*Given passage*:
In Florida, when a lease permits or requires a tenant to make improvements to the premises, the tenant’s contractor(s) (as well as any subcontractors or suppliers), if not timely paid, can file a lien against, and ultimately foreclose upon, not only the tenant’s leasehold interest but also the landlord’s fee interest in the property.

By following these 5 tips, landlords can lower or avoid the risk of having to defend these liens recorded by a tenant’s contractors, which can result in costly and time-consuming litigation.

TIP I: Add “Prohibition of Lien” Language to Lease
To avoid foreclosure, the landlord must ensure that its leases contain “prohibition of lien” language that expressly prohibits the landlord’s interest from becoming subject to liens for improvements made by the tenant. Leases should also require tenants to notify their contractors of this prohibition of liens on the landlord’s interest in the property.

*Available data*:
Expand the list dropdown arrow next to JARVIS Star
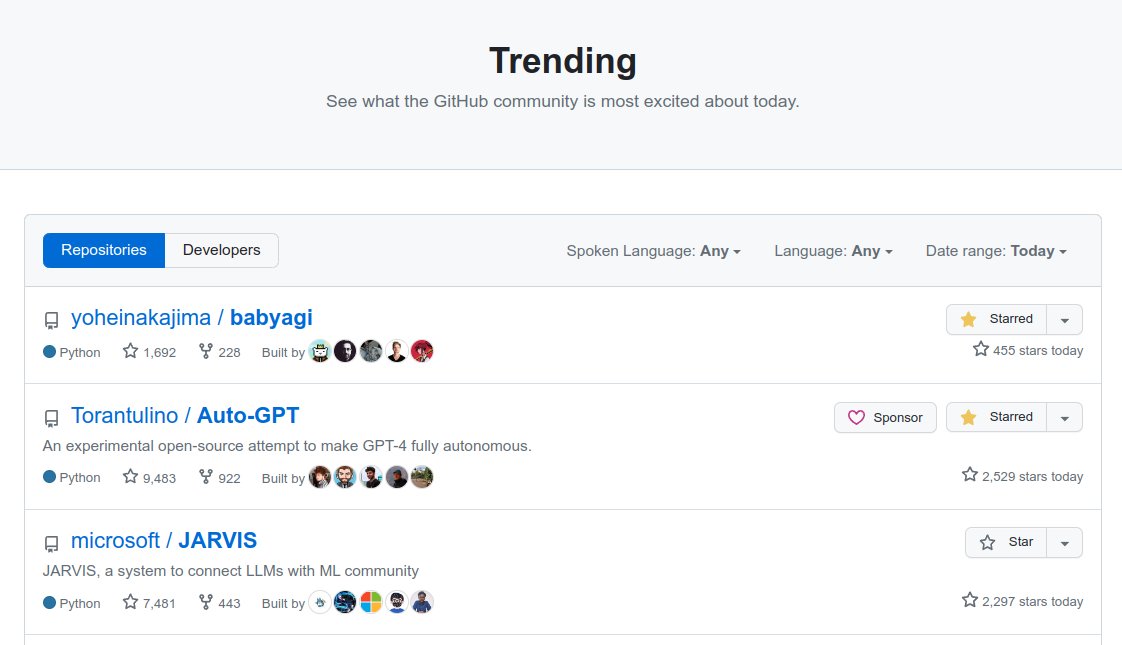The image size is (1122, 645). pyautogui.click(x=1065, y=543)
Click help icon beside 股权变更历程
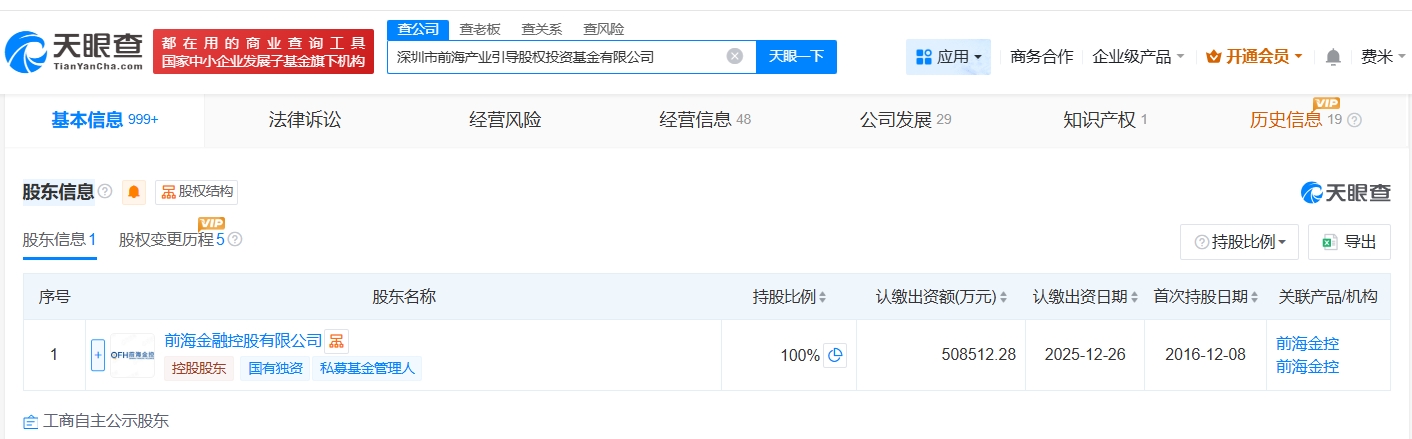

*Exercise set*:
1. According to the passage on Florida leases, what should leases require tenants to notify their contractors of?
2. List every party that the passage on Florida leases says can file a lien if not timely paid.

*Solved tasks*:
1. The prohibition of liens on the landlord's interest in the property.

2. The tenant's contractors, subcontractors, and suppliers.